- [TASK REQUIREMENTS]: Starting at the beginning of the records and going on through the line with "[x=251, y=170]", swap every "screenshot" for "screen capture" and leave everything else unchanged.

## BEGIN DATASET CONTENT

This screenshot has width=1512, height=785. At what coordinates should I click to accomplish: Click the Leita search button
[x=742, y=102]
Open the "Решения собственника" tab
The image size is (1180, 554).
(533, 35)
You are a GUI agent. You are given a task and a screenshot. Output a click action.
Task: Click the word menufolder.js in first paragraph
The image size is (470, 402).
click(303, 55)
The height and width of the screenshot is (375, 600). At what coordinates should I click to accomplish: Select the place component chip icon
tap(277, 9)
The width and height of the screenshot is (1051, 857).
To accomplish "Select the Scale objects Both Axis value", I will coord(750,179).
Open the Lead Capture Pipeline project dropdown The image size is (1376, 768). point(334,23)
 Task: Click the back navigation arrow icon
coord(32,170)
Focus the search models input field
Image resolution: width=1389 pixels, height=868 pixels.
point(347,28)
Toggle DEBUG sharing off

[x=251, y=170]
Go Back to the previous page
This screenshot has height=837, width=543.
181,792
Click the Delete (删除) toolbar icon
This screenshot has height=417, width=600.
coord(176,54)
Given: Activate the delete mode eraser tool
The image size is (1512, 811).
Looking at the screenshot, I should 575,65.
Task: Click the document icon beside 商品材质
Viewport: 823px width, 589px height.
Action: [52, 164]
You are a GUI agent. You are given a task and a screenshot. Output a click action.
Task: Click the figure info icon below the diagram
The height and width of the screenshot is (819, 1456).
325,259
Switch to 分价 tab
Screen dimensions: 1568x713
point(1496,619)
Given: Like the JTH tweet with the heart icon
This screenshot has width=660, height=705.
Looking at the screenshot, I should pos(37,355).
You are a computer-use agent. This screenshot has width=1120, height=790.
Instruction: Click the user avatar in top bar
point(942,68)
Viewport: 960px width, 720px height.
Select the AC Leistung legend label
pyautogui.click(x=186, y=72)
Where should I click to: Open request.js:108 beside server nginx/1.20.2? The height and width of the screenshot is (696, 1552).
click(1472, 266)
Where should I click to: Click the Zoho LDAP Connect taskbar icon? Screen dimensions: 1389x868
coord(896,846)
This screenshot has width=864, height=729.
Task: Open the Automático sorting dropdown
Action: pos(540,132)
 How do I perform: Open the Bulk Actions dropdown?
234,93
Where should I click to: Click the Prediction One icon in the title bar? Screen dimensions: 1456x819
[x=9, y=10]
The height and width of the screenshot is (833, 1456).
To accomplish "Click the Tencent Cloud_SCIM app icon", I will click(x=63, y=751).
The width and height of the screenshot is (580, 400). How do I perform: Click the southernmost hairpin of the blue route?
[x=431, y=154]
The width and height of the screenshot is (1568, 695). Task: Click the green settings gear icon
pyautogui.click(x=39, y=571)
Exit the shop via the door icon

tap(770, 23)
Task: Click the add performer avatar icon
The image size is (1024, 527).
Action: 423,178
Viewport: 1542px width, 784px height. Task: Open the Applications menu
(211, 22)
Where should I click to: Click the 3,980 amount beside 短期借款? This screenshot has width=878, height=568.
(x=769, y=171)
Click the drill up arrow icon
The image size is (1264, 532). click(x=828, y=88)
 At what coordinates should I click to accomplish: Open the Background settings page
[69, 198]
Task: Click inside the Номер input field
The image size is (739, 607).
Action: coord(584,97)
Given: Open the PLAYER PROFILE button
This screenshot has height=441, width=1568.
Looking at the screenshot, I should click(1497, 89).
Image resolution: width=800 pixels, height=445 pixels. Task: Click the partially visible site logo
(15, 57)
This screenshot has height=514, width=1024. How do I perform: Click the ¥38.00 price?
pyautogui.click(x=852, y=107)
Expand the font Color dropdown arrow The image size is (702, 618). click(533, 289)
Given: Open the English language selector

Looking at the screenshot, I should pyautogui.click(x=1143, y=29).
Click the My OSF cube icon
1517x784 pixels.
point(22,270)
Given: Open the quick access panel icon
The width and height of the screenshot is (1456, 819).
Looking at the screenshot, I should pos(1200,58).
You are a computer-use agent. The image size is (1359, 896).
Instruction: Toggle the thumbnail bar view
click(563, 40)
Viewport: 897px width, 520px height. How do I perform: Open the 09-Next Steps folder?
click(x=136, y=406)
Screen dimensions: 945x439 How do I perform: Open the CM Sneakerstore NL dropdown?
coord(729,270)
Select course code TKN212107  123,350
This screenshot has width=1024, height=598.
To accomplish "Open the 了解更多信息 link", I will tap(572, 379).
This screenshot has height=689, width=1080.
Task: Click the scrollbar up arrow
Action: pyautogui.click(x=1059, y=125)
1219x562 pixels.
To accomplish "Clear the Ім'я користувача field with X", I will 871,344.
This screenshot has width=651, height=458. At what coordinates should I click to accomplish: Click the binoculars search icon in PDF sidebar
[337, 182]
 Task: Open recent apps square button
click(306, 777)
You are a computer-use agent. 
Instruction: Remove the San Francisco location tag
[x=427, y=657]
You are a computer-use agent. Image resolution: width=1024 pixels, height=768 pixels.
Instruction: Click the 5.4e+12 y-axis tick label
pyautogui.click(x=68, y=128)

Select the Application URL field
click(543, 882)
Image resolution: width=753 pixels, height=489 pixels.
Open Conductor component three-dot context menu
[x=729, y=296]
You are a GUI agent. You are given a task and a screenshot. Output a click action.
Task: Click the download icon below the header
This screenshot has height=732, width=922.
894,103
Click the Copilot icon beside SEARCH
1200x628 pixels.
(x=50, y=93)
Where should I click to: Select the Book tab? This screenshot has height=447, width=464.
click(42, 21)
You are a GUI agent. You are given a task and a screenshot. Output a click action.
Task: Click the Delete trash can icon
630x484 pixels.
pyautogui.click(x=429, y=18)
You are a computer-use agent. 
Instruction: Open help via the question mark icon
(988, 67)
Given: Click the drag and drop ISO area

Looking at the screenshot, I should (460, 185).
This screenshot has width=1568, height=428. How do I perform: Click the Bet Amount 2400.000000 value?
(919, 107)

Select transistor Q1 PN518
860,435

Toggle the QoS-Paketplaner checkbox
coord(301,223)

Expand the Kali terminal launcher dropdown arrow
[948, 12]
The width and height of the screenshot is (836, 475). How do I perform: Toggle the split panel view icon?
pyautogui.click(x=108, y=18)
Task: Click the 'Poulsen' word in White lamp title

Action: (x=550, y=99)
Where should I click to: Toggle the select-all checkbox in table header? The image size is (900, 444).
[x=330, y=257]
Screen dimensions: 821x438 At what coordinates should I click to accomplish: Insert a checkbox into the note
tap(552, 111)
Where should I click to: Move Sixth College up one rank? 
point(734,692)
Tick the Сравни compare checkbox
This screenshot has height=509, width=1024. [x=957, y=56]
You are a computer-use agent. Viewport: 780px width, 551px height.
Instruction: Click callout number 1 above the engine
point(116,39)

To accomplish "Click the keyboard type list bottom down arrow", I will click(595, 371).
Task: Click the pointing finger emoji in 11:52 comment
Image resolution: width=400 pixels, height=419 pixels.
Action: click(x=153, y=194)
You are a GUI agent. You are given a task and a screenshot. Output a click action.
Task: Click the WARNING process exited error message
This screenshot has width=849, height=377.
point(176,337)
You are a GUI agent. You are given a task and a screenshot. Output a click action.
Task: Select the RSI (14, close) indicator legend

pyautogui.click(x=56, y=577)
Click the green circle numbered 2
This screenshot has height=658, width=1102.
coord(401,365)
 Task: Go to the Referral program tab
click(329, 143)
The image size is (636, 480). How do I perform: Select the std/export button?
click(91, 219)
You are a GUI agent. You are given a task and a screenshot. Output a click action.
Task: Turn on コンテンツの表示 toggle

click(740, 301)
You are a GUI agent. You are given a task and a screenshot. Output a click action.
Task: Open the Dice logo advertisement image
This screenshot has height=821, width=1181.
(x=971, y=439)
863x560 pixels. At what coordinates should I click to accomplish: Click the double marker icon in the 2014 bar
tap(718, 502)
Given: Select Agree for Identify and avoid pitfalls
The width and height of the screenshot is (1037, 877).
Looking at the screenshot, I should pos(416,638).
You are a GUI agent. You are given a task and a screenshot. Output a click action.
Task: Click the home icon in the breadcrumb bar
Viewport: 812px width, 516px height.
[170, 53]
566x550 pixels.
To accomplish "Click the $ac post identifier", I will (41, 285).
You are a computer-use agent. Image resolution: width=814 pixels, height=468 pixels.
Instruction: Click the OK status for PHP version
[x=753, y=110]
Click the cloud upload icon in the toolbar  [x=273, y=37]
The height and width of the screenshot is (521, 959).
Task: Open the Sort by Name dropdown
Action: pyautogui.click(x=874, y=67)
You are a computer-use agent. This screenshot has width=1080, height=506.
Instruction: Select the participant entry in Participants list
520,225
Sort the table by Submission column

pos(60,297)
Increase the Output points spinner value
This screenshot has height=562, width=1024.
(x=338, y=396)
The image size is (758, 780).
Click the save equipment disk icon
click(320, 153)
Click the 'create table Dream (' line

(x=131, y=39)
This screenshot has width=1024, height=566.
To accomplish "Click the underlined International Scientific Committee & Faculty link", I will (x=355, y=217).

## END DATASET CONTENT

- [RESPONSE]:
This screen capture has width=1512, height=785. At what coordinates should I click to accomplish: Click the Leita search button
[x=742, y=102]
Open the "Решения собственника" tab
The image size is (1180, 554).
(533, 35)
You are a GUI agent. You are given a task and a screen capture. Output a click action.
Task: Click the word menufolder.js in first paragraph
The image size is (470, 402).
click(303, 55)
The height and width of the screen capture is (375, 600). At what coordinates should I click to accomplish: Select the place component chip icon
tap(277, 9)
The width and height of the screen capture is (1051, 857).
To accomplish "Select the Scale objects Both Axis value", I will coord(750,179).
Open the Lead Capture Pipeline project dropdown The image size is (1376, 768). point(334,23)
 Task: Click the back navigation arrow icon
coord(32,170)
Focus the search models input field
Image resolution: width=1389 pixels, height=868 pixels.
point(347,28)
Toggle DEBUG sharing off

[x=251, y=170]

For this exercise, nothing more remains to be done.